L'alto costo delle licenze non era alla portata di molti piccoli operatori, quindi il mercato non sarebbe stato soffocato, e avrebbe favorito le grandi società, come la Ladbrokes. Peccato che lo slogan britannico abbia dato fastidio al colosso danese: “"Danske Spil Engelske Odds", vale a dire “giochi (o probabilità) danese, scommessa inglese”.

Lo stato danese ha dovuto modificare una legge che aveva varato poco tempo fa, a causa del parare negativo della Commissione Europea. Ma cosa dichiarava questa legge? Molto semplicemente che una qualsiasi azienda che volesse entrare in affari nel mercato del gioco d’azzardo danese, doveva avere una sede fisica in Danimarca.

La cosa aveva fatto storcere il naso a molti, ma gli organi istituzionali danesi non avevano voluto sentire ragione, e sono quindi andati avanti per la loro strada. Purtroppo, per loro, questa decisione li ha portati a scontrarsi con la Commissione Europea.

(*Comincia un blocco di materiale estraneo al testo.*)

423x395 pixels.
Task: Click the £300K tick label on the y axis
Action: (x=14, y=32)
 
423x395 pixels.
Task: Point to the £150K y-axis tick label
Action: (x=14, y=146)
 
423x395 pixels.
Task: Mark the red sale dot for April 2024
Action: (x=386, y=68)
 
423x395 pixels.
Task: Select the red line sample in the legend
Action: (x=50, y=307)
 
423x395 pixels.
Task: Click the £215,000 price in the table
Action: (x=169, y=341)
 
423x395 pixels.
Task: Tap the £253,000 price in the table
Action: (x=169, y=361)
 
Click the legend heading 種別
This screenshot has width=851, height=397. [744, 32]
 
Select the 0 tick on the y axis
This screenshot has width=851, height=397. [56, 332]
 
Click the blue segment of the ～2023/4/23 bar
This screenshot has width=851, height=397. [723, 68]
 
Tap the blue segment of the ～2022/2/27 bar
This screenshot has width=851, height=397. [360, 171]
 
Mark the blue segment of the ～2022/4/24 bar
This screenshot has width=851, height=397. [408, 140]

E’ curioso che una nazione ritenuta tra le più competitive, quando si parla di poker, abbia deciso di varare una legge così restrittiva. Ancor più se si considera che diverse nazioni, che inizialmente avevano deciso di ostacolare il gioco d’azzardo in ogni modo, vedi Stati Uniti d’America, stanno riconsiderando le decisioni prese.

Ma il gioco d’azzardo, online e dal vivo, è in grado di muovere grandi cifre di denaro: tanti zeri che fanno sempre più gola alle amministrazioni locali che devono cercare di far quadrare il bilancio.

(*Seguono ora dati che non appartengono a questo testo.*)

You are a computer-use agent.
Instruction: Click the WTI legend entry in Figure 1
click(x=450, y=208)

Nel 2009 i giocatori danesi erano stati in grado di ottenere degli importanti risultati, vincendo oltre 10 milioni di dollari. Parte di questo denaro era ovviamente finito nelle casse del fisco danese.

Questo non deve aver considerato che anche i giocatori “normali” possono essere una buona fonte di entrate, altrimenti non si spiegherebbe questa legge. Legge che sembra essere stata varata per impedire l’entrare nel mercato danese dei grandi nomi del gioco d’azzardo online.

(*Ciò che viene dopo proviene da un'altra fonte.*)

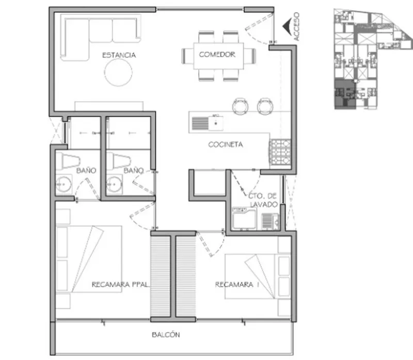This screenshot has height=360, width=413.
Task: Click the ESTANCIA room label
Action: click(x=119, y=55)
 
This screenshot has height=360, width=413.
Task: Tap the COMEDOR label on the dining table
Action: click(x=217, y=55)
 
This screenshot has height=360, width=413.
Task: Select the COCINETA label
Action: click(x=226, y=144)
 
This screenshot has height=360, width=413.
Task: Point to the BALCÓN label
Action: click(x=166, y=335)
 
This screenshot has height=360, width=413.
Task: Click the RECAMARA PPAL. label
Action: click(x=120, y=285)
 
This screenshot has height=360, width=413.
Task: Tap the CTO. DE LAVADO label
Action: click(x=263, y=200)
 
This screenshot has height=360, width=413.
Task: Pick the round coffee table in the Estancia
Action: click(x=118, y=72)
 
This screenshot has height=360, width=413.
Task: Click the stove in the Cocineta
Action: click(x=280, y=152)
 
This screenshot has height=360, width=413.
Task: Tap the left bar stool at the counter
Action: click(x=240, y=106)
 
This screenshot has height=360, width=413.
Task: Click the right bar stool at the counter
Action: click(x=265, y=106)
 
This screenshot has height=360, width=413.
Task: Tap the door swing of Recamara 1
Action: click(x=211, y=243)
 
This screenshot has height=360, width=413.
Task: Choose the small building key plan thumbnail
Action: click(x=372, y=59)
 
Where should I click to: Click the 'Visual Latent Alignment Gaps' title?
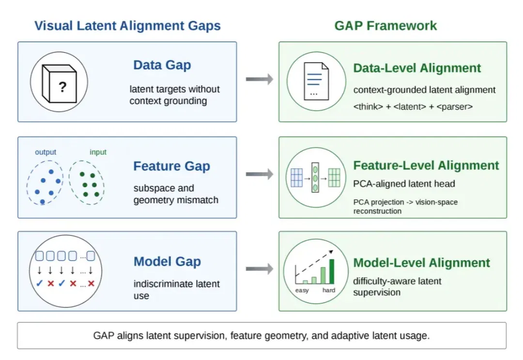[127, 26]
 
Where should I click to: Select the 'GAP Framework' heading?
[385, 26]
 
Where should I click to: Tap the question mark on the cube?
[62, 87]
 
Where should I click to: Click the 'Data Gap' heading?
[162, 65]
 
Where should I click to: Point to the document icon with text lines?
[316, 81]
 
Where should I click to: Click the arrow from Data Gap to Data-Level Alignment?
[260, 79]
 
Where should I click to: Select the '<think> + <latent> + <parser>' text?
[413, 106]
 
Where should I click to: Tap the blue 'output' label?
[46, 152]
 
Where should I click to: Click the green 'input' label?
[98, 152]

Come si ricorderà, l'adozione in Danimarca delle nuove norme sui giochi on line ha sollevato molte proteste e accuse da parte degli operatori che vedevano nella nuova legge un chiaro caso di sfruttamento dei giochi da parte del governo che così avrebbe la possibilità di reperire nuove entrate per le casse dell'erario.

Sotto la lente dell'Europa

Sulla base delle molte denunce fatte dagli operatori del settore privato, la Commissione Europea avrebbe aperto un procedimento volto a verificare la legittimità della normativa in adozione, permettendo alle autorità danesi di presentare tutte le difese e giustificazioni che ritenessero opportune per dimostrare che la nuova legge non rappresentasse una forma di aiuti statali.

L’ultima sentenza si incastona perfettamente nell’evoluzione della liberalizzazione del gioco danese. Per l’HC Madsen, Ceo di Danske Spil, la sentenza è un risultato soddisfacente e soprattutto ha sottolineato che “diamo il benvenuto al mercato di gioco d’azzardo liberalizzato. Tuttavia, per noi e per i nostri nuovi concorrenti è importante rispettare le regole del gioco.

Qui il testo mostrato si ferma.